Task statement: Write out again, word for word, the lines below from the line that holds "Given: Open the" through the line that holds "This screenshot has", omitting pictures.

Material for this task:

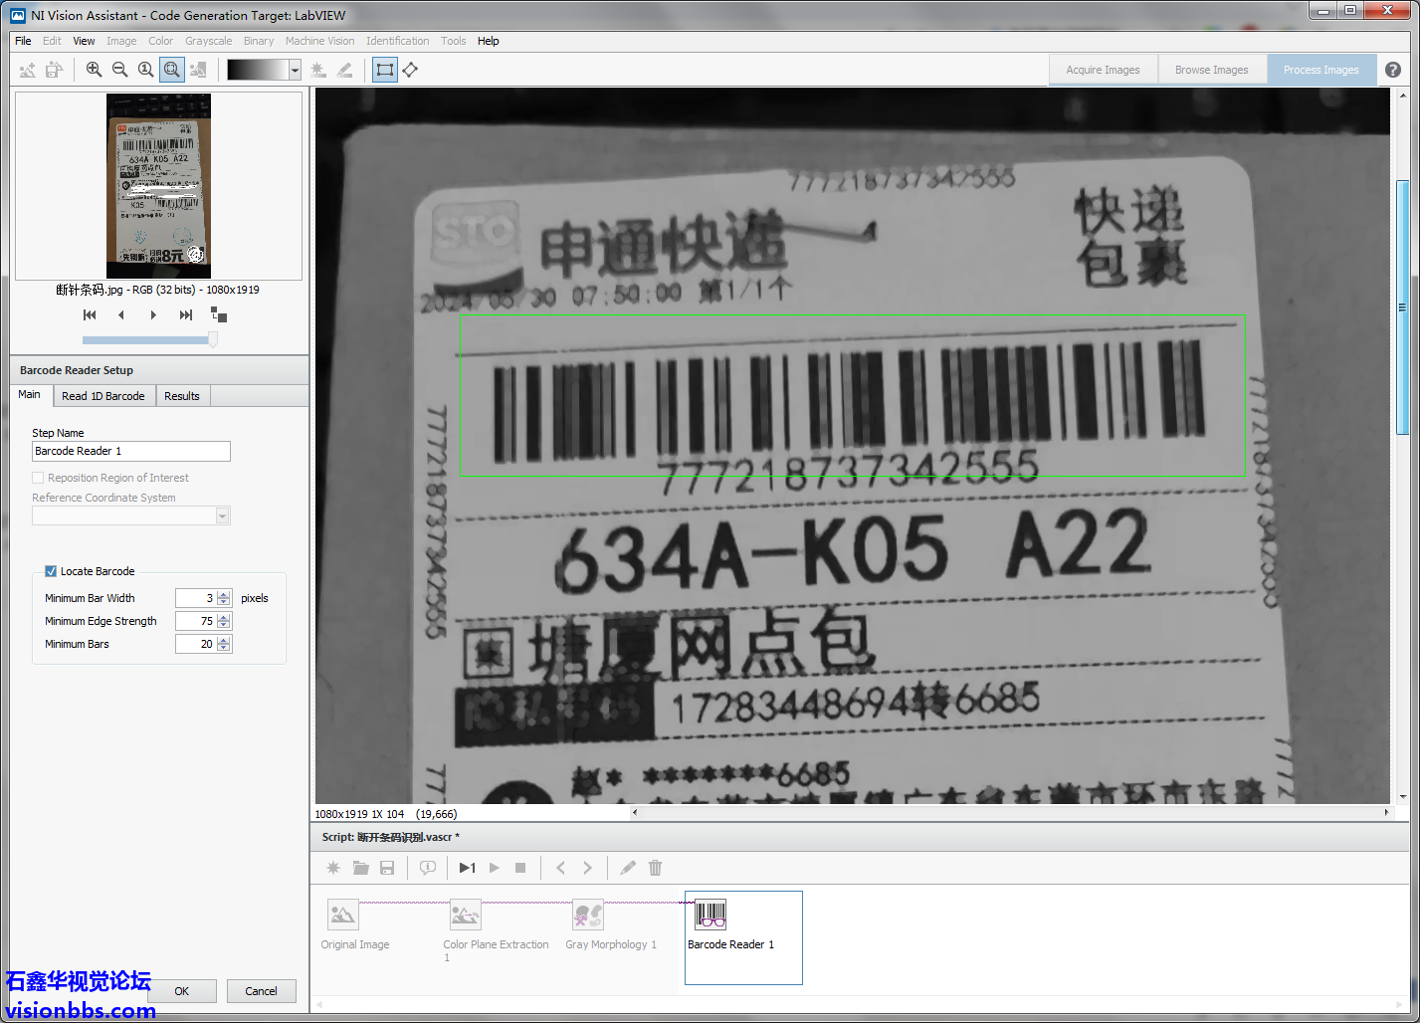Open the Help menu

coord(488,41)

==

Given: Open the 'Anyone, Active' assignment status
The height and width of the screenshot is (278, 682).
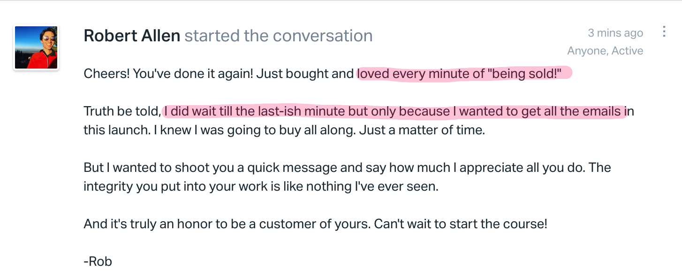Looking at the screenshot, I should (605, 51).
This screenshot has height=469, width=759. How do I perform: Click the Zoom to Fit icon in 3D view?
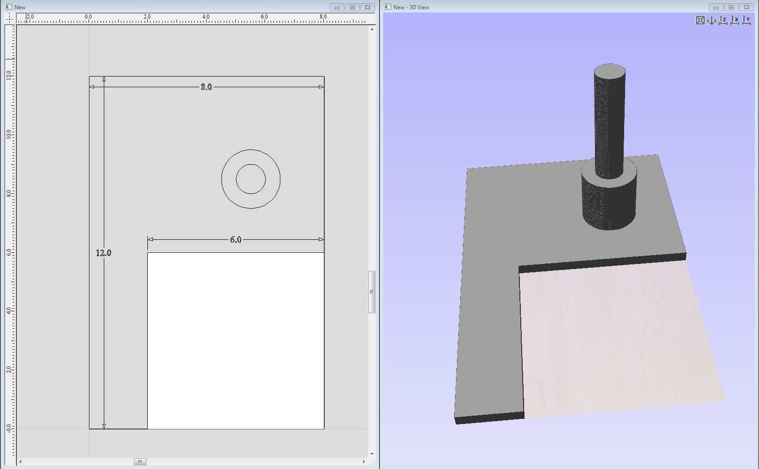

Expected output:
Given: Open the 'Anyone, Active' assignment status
The height and width of the screenshot is (278, 682).
Looking at the screenshot, I should (605, 51).
This screenshot has height=469, width=759. How do I perform: Click the Zoom to Fit icon in 3D view?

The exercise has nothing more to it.